Лили предпочла кресло и придвинула его прямо к кровати. Она не знала, что ожидать, и поначалу вид Клея ужаснул ее. Он был худ, как щепка, и цветом лица почти не отличался от накрахмаленных наволочек на подушках. Сквозь кожу просвечивали кости, отчего лицо выглядело особенно белым. Прекрасные голубые глаза на худом лице казались огромными, кадык выпирал на тонкой шее. Он был похож на больного подростка. Однако в ходе разговора се тревога понемногу улеглась: голос, жесты, выражения принадлежали прежнему Клею. Через несколько минут Лили освоилась и перестала смущаться. Клей всегда нравился ей, она ценила его дружбу.
– Ты прекрасно выглядишь. Лили. Честное слово. Ты здесь у нас уже… – Он нахмурился, пытаясь вспомнить. – Сколько?
Она смущенно опустила взгляд.
– Почти два месяца.
– Ну да, два месяца, а я т-тебя видел только раз. И-и-издали. Ты мне помахала и у-у-у…
– Убежала. – Лили вспыхнула от смущения. – Я знаю. Прости, я…
– Нет-нет, все в порядке, – торопливо заверил ее Клей. – Ты не волнуйся. И-извини, что принимаю тебя з-з-здссь. Это вызывает во-воспоминания.
Она удивленно подняла на него глаза.
– О нашей первой встрече, – с шаловливой улыбкой пояснил Клей.
Лили рассмеялась, и звук собственного смеха поразил ее, настолько он был непривычен.
– О, да, для меня то утро стало очень поучительным. И совершенно незабываемым.
Клей принялся рассказывать о своем медленном выздоровлении, а Лили облегченно перевела дух и посочувствовала ему.
В одной из пауз она обратила внимание на лист бумаги, который он отбросил при ее приходе. Рисунок на листе напоминал чертеж.
– Что это? – спросила она, указывая на него рукой.
– Это корабль.
– Можно посмотреть? О, Клей, как красиво! Просто замечательно.
Для нее это было всего лишь хаотическое нагромождение линий, снабженное загадочными цифровыми выкладками на полях (Лили решила, что это указаны размеры), и все же чертеж, выполненный уверенной и твердой рукой, с явным знанием дела, произвел на нес сильное впечатление.
– Спасибо. Это шлюп.
– Вот как?
– Я решил по-послать его в Таможенную службу. Их суда устарели, а тут бу.., бушприт длиннее, и он втягивается. И б-больше места для парусов, потому что я увеличил ширину су-судна в средней части, не и-и-из-меняя раз.., размеров корпуса. Видишь?

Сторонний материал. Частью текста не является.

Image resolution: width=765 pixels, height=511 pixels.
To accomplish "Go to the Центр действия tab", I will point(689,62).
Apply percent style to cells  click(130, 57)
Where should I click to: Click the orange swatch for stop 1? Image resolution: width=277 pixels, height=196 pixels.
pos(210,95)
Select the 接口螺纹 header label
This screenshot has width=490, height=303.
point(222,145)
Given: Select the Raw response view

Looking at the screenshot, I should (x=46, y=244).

Она неопределенно хмыкнула в ответ и осторожно спросила:
– А тебе не кажется, что в этом есть.., какая-то ирония?
– В том, что я создаю корабли для таможенников? Еще бы! Смех, да и только! Но это.., кажется, только это мне и удается по-настоящему. И мне это нравится, Лили. Очень нравится.
– Да я уж вижу.
– Это все, на что я гожусь. Мои ду-дурацкие мозги.., еще не совсем…

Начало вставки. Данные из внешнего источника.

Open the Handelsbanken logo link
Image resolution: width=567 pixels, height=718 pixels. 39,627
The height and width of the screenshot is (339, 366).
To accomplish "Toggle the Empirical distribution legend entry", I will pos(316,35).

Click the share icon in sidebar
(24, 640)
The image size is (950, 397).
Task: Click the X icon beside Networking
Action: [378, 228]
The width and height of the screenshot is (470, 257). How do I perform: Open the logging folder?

Раздался стук в дверь. Клей сказал: “Войдите!”, и в комнату вошел Фрэнсис Морган.
– Добрый день, – проговорил он, отвесив общий поклон.
Если его и удивило присутствие Лили, Фрэнсис не подал виду. Как всегда, он выглядел щеголем: голубой камзол поверх серебристого жилета и брюки цвета бутылочного стекла. Тщательно уложенные золотистые волосы были слегка припудрены.